Today, my monthly massage.
"It probably is none of my business," James says, pressing his hand into the brick wall region of my back. "But I think you lost even more weight."
And there's none to spare, I know that, and say I appreciate the reminder. I will eat later.
I'm in my starve-and-collapse cycle of the mourning wave. I'll come out of it; I have lost count how many times I've already done it. The pattern is fixed. Rich's death sinks me into a new awareness of the loss, of wonderment that a broken body and soul still breathes, still thinks, still needs food.
So I'm trying to interrupt the pattern, or at least shorten the troughs.
Not only do I now schedule a monthly massage, and a monthly facial, but I now have a year membership at the spa, which includes the massages and a daily day pass. So I can be in a place of serenity and luxury where I can quietly hurt.

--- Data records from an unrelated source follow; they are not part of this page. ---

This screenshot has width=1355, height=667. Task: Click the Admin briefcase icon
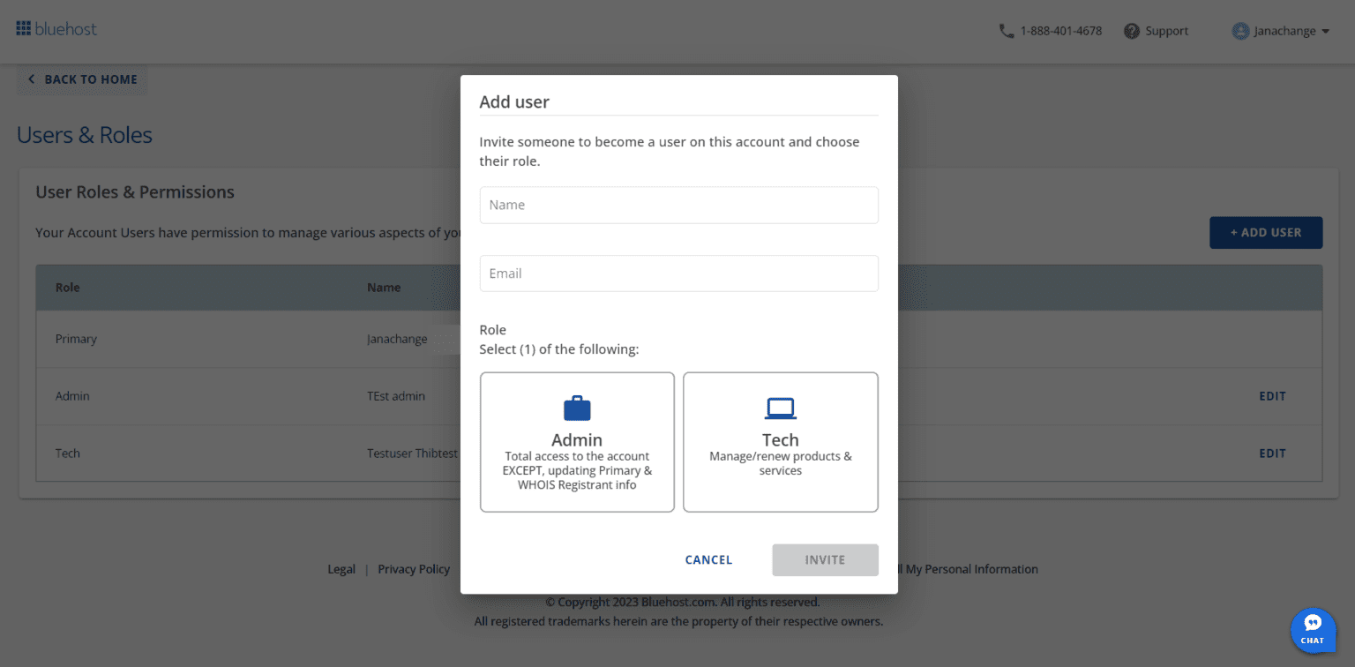pyautogui.click(x=577, y=408)
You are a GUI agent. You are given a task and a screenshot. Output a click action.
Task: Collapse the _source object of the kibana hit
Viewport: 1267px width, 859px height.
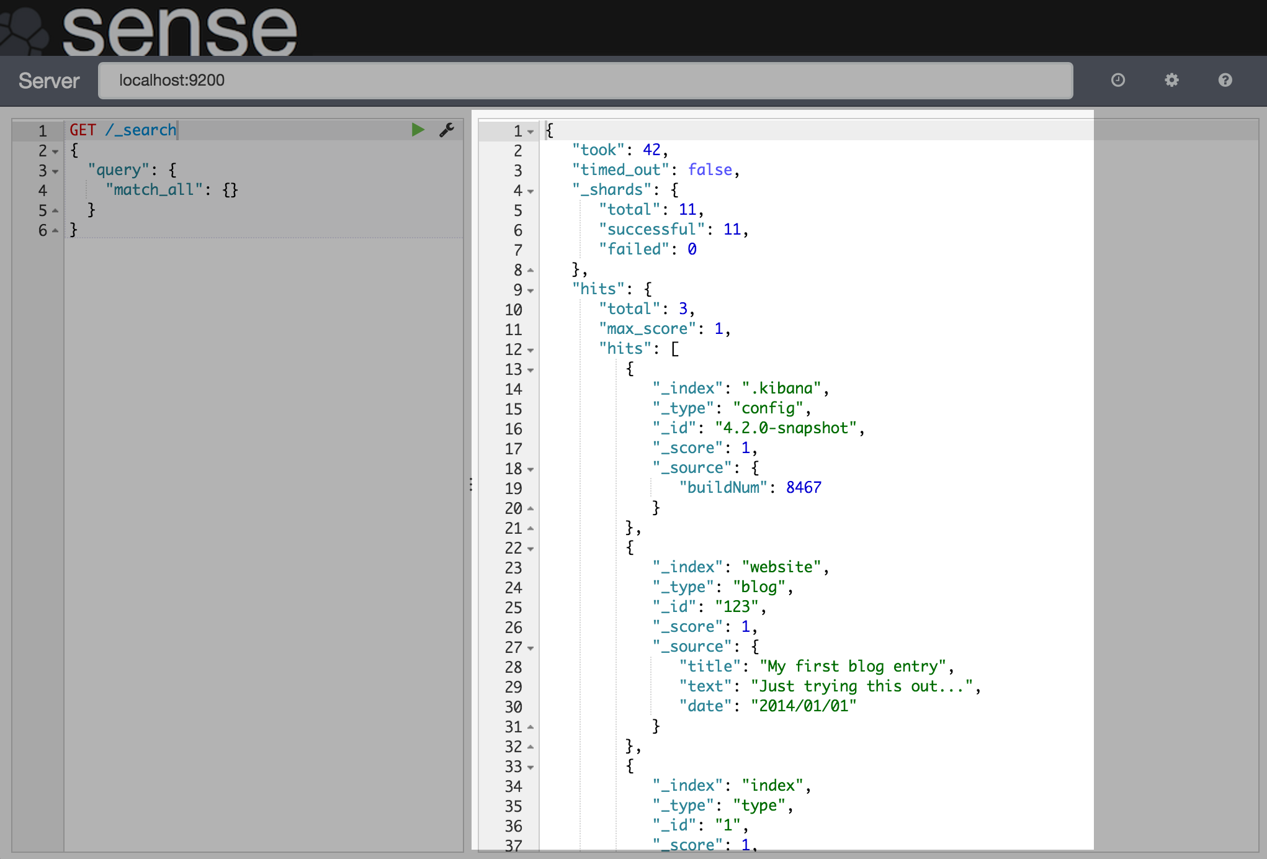[x=531, y=470]
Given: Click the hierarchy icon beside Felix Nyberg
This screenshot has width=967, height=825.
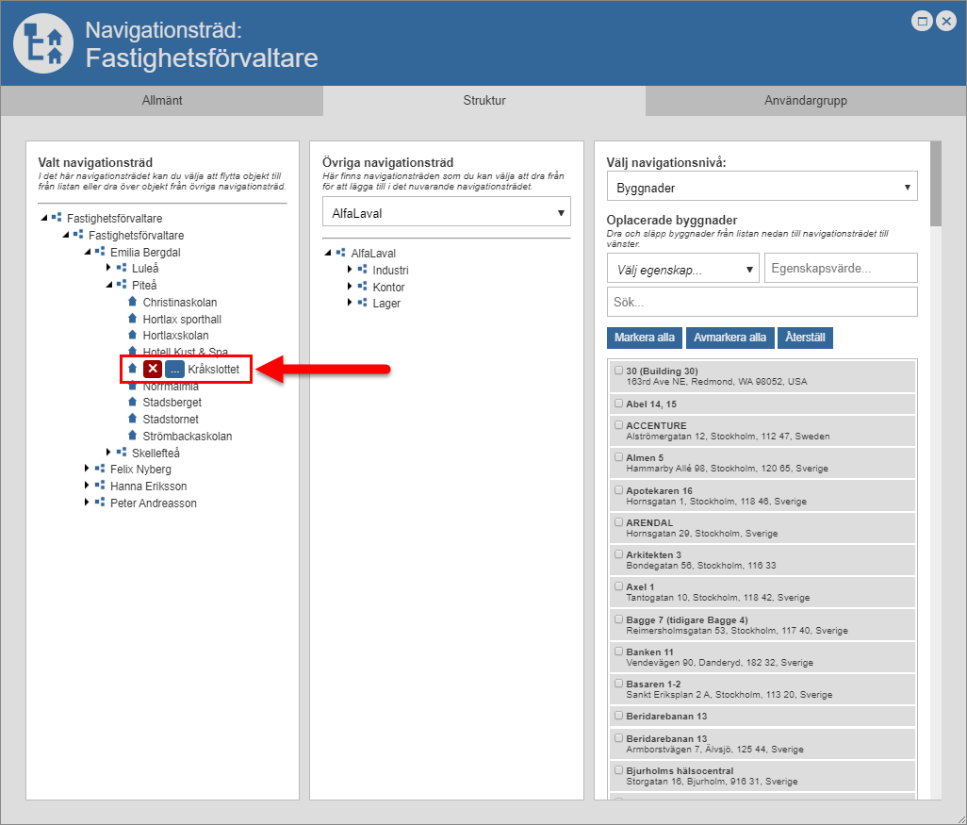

And heal, I hope.
Not everything works. I get out in nature. I walk and walk, but the beautiful spring days remind me of the beauty that's gone, and without the presence of the other -- I can't taste it. Wildflowers and spring buds might as well be wallpaper.
And when other men say can we go out -- I say yes, why not, nice guys, nice places. But they only remind of what I want but can't have, and then I come home and forget to eat...and on and on the wave goes.
I think I'm learning how. I believe I'm learning how. Even if on some days the evidence is thin.